# [Text for analysis]
● ● ● ● ●
In the lead up to this year’s edition of McHappy Day—the signature fundraising event for the Ronald McDonald House Charities (RMHC)—McDonald’s has launched a YouTube video that draws attention to the charitable work the organisation does to assist families who have children suffering from illnesses.
The video features compilation of clips heart-wrenching clips of families living in on the Kiwi-based Ronald McDonald Houses and is based on a Ronald McDonald House Auckland clip, which was published a year ago and has now been re-purposed with the goal of generating awareness of the third edition of the annual fund-raising appeal.
“RMHC runs four Ronald McDonald Houses, which every year care for more than 3,500 families who have a seriously ill child in hospital, family rooms in hospitals and a family retreat in Rotorua,” says Sarah Fitzpatrick, the communications executive for McDonald’s New Zealand.
“Through its commitment to RMHC McDonald’s has also assisted in helping children access dental care through the RMHC sponsored mobile dental units. Operating in Northland and Counties Manukau the $1 million plus units provide dental care to over 15,000 children each year.”
McDonald’s funds the initiative throughout the year by contributing ten cents of every Happy Meal sold to the continued maintenance of the Ronald McDonald Houses.
Every year, in an effort to further consolidate these efforts, McDonald’s arranges McHappy Day, which sees the fast food company donating one dollar from the sale of every Big Mac or Happy Meal to support the cause.
● ● ● ● ●
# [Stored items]
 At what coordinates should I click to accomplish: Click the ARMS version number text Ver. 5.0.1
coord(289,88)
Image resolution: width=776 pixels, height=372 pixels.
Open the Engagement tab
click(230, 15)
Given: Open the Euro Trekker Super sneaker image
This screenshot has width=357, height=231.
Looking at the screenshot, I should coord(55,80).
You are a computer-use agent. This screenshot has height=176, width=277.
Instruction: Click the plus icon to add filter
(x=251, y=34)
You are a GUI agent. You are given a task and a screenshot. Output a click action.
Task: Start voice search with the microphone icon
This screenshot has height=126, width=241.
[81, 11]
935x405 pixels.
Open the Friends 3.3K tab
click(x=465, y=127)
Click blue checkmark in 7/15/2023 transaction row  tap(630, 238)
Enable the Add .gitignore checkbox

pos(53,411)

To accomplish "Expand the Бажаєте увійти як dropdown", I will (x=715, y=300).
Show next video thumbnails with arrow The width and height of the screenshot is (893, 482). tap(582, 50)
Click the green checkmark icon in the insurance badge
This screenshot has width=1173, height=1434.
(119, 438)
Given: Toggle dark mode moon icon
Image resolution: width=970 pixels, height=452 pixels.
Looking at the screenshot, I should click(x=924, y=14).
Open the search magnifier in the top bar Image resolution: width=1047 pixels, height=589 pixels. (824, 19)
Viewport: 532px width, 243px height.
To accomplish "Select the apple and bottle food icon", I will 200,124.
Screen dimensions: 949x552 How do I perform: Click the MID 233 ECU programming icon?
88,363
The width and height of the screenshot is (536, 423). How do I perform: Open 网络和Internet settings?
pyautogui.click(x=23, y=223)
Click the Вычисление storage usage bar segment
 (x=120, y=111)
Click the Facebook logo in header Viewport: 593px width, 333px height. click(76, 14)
● ● ● ● ●
# [Task requirements]
In the McHappy Day article, copy everything from "The video features" down to "McDonald’s New Zealand.", switching "re-purposed" to "reused". These items were taken from a separate source.

# [Response to this task]
The video features compilation of clips heart-wrenching clips of families living in on the Kiwi-based Ronald McDonald Houses and is based on a Ronald McDonald House Auckland clip, which was published a year ago and has now been reused with the goal of generating awareness of the third edition of the annual fund-raising appeal.
“RMHC runs four Ronald McDonald Houses, which every year care for more than 3,500 families who have a seriously ill child in hospital, family rooms in hospitals and a family retreat in Rotorua,” says Sarah Fitzpatrick, the communications executive for McDonald’s New Zealand.